Papers by Author: Abhijit P. Brahme

Abstract: The study of microstructural evolution in polycrystalline materials has been active for many decades so it is interesting to illustrate the progress that has been made and to point out some remaining challenges. Grain boundaries are important because their long-range motion controls evolution in many cases. We have some understanding of the essential features of grain boundary properties over the five macroscopic degrees of freedom. Excess free energy, for example, is dominated by the two surfaces that comprise the boundary although the twist component also has a non-negligible influence. Mobility is less well defined although there are some clear trends for certain classes of materials such as fcc metals. Computer simulation has made a critical contribution by showing, for example, that mobility exhibits an intrinsic crystallographic anisotropy even in the absence of impurities. At the mesoscopic level, we now have rigorous relationships between geometry and growth rates for individual grains in three dimensions. We are in the process of validating computer models of grain growth against 3D non-destructive measurements. Quantitative modeling of recrystallization that includes texture development has been accomplished in several groups. Other properties such as corrosion resistance are being related quantitatively to microstructure. There remain, however, numerous challenges. Despite decades of study, we still do not have complete cause-and-effect descriptions of most cases of abnormal grain growth.
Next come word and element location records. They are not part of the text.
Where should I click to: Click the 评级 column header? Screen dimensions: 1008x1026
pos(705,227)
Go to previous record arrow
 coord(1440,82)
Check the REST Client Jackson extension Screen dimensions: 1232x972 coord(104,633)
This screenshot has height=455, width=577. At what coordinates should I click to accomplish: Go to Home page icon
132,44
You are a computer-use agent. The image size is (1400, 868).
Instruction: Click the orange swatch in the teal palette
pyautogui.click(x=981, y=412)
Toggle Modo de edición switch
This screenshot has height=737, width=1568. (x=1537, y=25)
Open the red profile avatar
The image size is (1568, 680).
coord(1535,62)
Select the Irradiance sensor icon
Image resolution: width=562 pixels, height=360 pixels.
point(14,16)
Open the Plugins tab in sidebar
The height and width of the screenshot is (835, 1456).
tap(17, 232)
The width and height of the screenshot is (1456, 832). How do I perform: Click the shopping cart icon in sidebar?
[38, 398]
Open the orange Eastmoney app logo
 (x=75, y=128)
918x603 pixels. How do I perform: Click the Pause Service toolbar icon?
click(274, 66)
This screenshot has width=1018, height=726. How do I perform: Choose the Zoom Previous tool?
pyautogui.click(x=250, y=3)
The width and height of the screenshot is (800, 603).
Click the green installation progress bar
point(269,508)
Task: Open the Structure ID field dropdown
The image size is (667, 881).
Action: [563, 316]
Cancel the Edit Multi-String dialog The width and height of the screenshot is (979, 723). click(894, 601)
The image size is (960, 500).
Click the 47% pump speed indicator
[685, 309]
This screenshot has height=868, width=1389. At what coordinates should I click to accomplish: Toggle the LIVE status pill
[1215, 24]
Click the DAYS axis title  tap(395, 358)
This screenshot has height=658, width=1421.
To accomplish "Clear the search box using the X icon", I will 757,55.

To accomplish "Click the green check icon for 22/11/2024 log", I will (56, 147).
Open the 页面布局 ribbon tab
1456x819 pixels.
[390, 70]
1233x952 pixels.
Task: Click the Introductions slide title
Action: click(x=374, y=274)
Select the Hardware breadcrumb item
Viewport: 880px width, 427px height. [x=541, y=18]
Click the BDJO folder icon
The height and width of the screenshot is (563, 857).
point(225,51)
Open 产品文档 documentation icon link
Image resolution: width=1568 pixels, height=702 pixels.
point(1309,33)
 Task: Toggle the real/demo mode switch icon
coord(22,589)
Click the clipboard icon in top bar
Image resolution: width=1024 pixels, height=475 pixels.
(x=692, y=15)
The response of nanostructured materials to annealing can lead to either unexpected resistance to coarsening, or, coarsening at unexpectedly low temperatures. General process models for recrystallization that can be applied to industrial alloys remain elusive although significant progress has been made for the specific case of aluminum alloy processing. Thin films often exhibit stagnation of grain growth that we do not fully understand, as well as abnormal grain growth. Grain boundaries respond to driving forces in more complicated ways than we understood. Clearly many exciting challenges remain in grain growth and recrystallization.

Abstract: A model has been constructed for the microstructural evolution that occurs during the annealing of aluminum alloys. Geometric and crystallographic observations from two orthogonal sections through a polycrystal using automated Electron Back-Scatter Diffraction (EBSD) were used as an input to the computer simulations to create a statistically representative threedimensional model. The microstructure is generated using a voxel-based tessellation technique. Assignment of orientations to the grains is controlled to ensure that both texture and nearest neighbor relationships match the observed distributions. The microstructures thus obtained are allowed to evolve using a Monte-Carlo simulation. Anisotropic grain boundary properties are used in the simulations. Nucleation is done in accordance with experimental observations on the likelihood of occurrences in particular neighborhoods. We will present the effect of temperature on the model predictions.

Abstract: The study presents an analytical model for predicting crystallographic textures and the final grain size during primary static recrystallization of metals using texture components. The kinetics is formulated as a tensorial variant of the Johnson-Mehl-Avrami-Kolmogorov (JMAK) equation. The tensor form is required since the kinetic and crystallographic evolution of the microstructure is described in terms of a limited set of growing (recrystallizing) and swept (deformed) texture components. The number of components required defines the order of the tensor since the kinetic coupling occurs between all recrystallizing and all deformed components. The new method is particularly developed for the fast and physically-based process simulation of recrystallization textures with respect to processing. The present paper introduces the method and applies it to the primary recrystallization of low carbon steels.